> [Data under study]
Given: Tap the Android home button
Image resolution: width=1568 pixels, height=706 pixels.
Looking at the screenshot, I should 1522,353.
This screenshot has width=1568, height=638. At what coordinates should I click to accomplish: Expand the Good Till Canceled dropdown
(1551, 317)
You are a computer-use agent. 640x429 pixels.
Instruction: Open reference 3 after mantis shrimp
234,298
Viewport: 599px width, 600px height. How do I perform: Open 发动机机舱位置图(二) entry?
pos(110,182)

--

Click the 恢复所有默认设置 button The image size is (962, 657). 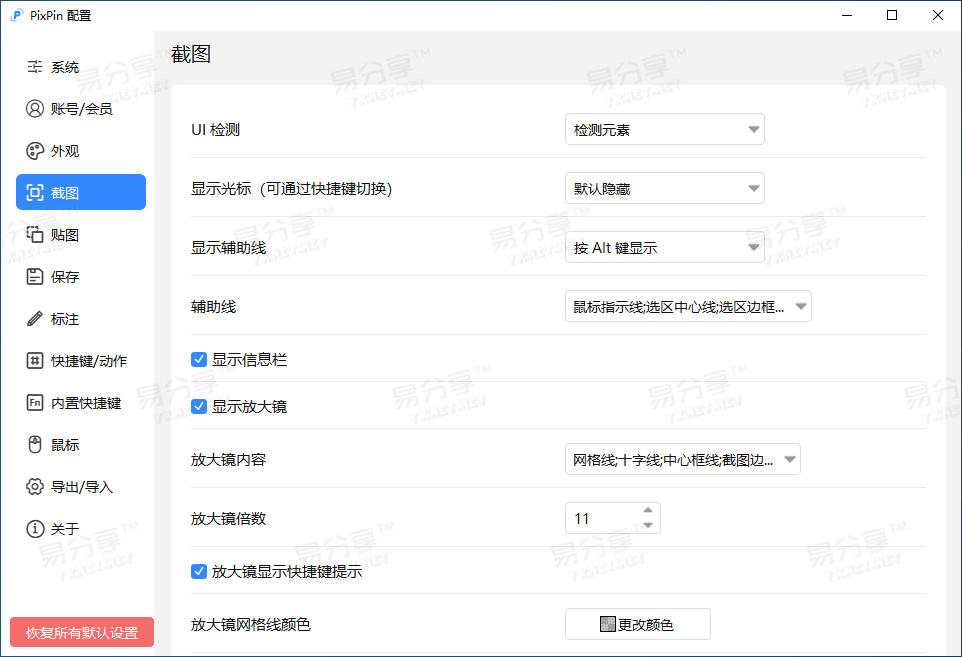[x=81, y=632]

> [What is being asked] After locating the line with "Given: Tap the Android home button" above, return that line and every later line through the one with "You are a computer-use agent. 640x429 pixels.", word for word and with nothing else.

> [Expected answer]
Given: Tap the Android home button
Image resolution: width=1568 pixels, height=706 pixels.
Looking at the screenshot, I should 1522,353.
This screenshot has width=1568, height=638. At what coordinates should I click to accomplish: Expand the Good Till Canceled dropdown
(1551, 317)
You are a computer-use agent. 640x429 pixels.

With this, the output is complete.